# PAGE EXTRACT:
--------------------------------------------------

Most American sterling is marked Sterling, 925, or 925/1000. Sterling silver is a minimum of 925 parts pure silver to every 1000 parts.
Prior to the enactment of the Stamping Act of 1906, there were no national laws requiring silver objects to be marked in any manner, although quite a few states had already adopted their own laws. The Stamping Act of 1906 required all items being sold as sterling silver to be marked as sterling.
Prior to 1906, marking a piece Sterling or 925 was at the discretion of the maker. Most makers, however, were proud of the fact their objects were made of sterling, and boastfully marked their items as such.
A piece may be marked 935, 950, or with another higher grade. This is still considered sterling silver, but has a higher silver content than that required by the sterling standard of 925.
The term English Sterling was occasionally used on sterling objects during the coin silver era prior to 1868.

--------------------------------------------------

# INFORMATION SHOWN:
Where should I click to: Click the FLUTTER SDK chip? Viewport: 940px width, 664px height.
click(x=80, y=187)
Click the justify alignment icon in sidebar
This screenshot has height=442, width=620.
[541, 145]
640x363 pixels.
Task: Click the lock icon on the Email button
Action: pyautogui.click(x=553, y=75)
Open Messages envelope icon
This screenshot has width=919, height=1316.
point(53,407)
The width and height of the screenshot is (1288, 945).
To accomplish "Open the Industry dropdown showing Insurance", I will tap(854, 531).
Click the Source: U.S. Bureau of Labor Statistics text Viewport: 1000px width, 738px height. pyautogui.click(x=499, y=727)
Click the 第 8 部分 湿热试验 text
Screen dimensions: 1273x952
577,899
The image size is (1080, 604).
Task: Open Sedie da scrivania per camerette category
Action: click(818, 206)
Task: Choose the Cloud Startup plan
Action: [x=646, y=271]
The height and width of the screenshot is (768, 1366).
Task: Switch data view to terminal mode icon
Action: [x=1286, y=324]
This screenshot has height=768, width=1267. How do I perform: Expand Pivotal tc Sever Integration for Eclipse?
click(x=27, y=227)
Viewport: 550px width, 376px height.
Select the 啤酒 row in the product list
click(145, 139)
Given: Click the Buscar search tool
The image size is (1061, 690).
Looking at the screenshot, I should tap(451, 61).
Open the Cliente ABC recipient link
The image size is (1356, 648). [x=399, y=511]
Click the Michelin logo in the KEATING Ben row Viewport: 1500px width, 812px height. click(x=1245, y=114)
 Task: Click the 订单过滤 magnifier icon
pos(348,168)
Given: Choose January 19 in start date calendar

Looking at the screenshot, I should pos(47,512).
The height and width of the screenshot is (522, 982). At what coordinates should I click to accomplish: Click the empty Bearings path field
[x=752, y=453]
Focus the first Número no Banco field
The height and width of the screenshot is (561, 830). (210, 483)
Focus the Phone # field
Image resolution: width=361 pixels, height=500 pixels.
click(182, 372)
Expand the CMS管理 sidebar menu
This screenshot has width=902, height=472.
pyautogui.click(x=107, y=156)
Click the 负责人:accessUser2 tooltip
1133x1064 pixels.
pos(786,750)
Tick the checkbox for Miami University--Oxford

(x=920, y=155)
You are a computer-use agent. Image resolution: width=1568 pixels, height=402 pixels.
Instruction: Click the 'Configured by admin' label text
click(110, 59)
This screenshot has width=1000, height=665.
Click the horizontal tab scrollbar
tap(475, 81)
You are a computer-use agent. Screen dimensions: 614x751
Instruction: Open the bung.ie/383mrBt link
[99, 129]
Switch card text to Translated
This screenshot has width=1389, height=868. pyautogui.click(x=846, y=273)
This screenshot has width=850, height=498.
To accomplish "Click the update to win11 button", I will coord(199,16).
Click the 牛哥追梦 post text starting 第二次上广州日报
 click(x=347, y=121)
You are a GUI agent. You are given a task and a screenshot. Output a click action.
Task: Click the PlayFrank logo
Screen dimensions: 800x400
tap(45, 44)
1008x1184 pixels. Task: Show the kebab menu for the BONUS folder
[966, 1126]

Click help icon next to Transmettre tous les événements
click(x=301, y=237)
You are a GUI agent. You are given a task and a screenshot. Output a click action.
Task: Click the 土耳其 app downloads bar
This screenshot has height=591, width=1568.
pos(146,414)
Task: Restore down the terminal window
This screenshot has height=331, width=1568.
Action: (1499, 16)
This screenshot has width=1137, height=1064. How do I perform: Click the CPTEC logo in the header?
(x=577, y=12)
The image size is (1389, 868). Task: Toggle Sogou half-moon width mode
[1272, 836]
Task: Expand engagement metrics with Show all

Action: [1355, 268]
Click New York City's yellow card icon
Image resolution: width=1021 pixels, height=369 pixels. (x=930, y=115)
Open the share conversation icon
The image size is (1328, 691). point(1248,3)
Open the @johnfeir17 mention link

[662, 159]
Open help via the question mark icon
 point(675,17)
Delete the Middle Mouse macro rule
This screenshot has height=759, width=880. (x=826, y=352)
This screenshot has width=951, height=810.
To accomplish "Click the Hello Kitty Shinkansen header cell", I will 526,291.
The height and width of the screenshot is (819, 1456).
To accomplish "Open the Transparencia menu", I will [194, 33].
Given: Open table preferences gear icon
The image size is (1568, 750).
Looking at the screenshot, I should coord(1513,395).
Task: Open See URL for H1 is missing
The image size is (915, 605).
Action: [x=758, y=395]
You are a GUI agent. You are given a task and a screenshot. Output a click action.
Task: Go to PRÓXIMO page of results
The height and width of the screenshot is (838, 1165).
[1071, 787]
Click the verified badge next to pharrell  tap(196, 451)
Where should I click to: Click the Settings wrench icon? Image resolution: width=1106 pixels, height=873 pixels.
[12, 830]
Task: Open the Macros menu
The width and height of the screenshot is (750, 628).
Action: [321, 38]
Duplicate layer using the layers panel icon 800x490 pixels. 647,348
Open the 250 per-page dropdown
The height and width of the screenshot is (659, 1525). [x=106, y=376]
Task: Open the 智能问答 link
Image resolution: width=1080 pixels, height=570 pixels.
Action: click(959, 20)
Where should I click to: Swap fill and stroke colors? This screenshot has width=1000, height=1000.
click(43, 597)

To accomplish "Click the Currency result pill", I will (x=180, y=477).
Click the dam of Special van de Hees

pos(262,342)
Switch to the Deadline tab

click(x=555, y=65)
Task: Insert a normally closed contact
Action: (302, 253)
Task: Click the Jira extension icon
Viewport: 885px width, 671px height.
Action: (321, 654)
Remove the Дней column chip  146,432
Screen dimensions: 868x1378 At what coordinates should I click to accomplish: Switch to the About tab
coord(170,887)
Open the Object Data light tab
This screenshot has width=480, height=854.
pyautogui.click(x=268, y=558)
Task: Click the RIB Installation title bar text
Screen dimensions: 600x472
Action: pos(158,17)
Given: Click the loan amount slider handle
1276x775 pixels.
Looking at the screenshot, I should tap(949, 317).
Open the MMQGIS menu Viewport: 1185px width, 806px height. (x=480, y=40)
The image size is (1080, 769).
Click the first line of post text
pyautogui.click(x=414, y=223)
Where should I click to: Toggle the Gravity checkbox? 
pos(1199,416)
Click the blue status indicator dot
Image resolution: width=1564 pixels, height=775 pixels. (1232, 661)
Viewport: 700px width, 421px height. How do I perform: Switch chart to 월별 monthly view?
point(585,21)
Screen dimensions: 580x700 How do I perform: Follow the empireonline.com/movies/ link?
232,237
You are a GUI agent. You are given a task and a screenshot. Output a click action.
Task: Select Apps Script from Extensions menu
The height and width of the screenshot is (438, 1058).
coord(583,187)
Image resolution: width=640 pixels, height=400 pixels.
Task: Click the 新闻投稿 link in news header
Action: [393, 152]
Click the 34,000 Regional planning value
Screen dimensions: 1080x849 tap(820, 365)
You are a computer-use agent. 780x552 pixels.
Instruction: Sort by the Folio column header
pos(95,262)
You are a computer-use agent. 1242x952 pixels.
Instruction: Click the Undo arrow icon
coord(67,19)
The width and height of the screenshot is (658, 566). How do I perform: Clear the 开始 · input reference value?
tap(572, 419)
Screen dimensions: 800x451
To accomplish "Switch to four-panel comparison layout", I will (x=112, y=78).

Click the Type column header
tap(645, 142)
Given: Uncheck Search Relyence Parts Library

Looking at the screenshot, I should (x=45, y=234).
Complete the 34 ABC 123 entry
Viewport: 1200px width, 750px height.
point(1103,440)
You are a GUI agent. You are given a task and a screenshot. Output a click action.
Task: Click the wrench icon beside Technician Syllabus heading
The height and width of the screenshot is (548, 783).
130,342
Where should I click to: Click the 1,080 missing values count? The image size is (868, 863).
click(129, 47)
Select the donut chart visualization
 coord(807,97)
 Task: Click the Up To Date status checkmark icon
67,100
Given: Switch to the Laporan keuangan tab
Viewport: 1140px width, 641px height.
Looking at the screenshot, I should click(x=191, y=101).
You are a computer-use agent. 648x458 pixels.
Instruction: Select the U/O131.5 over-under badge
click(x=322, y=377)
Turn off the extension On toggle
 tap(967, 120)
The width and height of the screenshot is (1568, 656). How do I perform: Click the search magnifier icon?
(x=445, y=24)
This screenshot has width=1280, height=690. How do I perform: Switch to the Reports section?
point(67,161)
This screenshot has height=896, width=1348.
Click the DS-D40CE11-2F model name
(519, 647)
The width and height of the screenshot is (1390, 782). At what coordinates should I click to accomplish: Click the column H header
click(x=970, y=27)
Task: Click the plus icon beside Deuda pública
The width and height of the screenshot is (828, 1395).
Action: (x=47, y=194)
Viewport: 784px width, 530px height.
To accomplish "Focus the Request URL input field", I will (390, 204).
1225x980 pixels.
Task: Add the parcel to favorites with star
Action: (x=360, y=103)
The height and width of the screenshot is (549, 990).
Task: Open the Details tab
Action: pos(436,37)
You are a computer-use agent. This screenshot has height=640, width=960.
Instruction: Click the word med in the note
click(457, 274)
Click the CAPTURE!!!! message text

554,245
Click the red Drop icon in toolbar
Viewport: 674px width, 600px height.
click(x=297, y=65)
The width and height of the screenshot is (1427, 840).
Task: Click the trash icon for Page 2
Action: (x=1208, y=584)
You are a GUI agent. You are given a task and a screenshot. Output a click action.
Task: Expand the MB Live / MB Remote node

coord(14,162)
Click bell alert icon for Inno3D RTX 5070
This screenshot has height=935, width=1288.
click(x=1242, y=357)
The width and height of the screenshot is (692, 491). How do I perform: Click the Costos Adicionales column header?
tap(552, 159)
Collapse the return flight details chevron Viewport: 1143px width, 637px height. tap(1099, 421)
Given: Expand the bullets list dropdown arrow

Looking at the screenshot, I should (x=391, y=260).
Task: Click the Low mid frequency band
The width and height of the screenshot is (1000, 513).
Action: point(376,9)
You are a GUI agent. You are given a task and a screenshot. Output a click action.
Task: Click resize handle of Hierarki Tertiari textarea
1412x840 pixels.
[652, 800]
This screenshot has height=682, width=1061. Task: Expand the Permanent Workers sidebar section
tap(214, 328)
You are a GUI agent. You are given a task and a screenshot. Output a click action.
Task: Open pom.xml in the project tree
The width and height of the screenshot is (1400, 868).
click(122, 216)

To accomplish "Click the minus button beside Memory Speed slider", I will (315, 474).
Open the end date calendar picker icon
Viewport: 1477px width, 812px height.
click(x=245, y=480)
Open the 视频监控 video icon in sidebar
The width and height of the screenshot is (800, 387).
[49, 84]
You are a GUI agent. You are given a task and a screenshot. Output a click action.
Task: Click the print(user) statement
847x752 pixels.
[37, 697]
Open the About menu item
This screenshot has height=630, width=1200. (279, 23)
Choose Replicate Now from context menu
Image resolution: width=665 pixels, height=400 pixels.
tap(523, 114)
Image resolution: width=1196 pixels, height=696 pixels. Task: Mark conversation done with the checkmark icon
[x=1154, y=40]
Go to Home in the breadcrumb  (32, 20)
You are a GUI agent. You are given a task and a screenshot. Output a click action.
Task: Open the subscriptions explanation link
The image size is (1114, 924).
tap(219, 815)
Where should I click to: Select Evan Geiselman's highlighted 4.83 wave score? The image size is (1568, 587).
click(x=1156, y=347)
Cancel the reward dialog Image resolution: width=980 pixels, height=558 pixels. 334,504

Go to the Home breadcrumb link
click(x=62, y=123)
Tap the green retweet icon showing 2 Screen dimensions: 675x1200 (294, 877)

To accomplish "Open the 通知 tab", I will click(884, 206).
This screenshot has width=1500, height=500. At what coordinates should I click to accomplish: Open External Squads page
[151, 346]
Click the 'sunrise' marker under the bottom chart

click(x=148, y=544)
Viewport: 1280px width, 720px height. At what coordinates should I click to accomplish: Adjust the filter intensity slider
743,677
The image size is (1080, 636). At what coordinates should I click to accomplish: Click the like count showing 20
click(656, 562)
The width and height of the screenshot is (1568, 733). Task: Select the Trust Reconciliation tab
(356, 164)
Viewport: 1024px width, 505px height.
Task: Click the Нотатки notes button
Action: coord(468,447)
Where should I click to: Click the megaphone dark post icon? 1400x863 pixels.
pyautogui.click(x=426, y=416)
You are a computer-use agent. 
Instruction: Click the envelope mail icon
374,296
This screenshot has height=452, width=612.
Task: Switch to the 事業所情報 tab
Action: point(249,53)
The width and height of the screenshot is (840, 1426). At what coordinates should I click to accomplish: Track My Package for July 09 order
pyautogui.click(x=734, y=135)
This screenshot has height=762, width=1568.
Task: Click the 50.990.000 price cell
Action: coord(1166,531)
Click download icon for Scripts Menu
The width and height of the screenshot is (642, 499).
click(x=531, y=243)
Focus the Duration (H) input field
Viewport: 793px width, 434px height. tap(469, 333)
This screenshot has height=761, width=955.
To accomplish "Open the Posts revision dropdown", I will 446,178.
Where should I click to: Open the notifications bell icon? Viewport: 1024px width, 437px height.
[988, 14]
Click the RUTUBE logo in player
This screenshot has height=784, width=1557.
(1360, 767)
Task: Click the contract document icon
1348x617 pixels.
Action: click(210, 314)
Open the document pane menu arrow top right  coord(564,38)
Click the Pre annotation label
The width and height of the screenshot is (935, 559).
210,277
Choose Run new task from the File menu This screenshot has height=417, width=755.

--------------------------------------------------

# USING THE INFORMATION:
A – Could you write out the stretch from "A piece may" through "prior to 1868." in the passage on American sterling silver marks?
B – What would come next in the passage on American sterling silver marks? Write a continuation from the point where it stops.

# ANSWERS BY TASK:
A –
A piece may be marked 935, 950, or with another higher grade. This is still considered sterling silver, but has a higher silver content than that required by the sterling standard of 925.
The term English Sterling was occasionally used on sterling objects during the coin silver era prior to 1868.

B –
Also during the time when coin silver was the predominant silver grade in the U.S., the Maryland Legislature passed the Assay Act, requiring all silver in Baltimore to be assayed. In 1830 the law was changed to no longer require the assaying of silver, but then required makers to mark their silver with quality designations. Silversmiths outside of Baltimore also started adopting this practice. Sterling silver is 11 ounces 2 pennyweight silver per 12 ounces Troy, so sterling silver from this place and time is marked 11.2 or 11-2.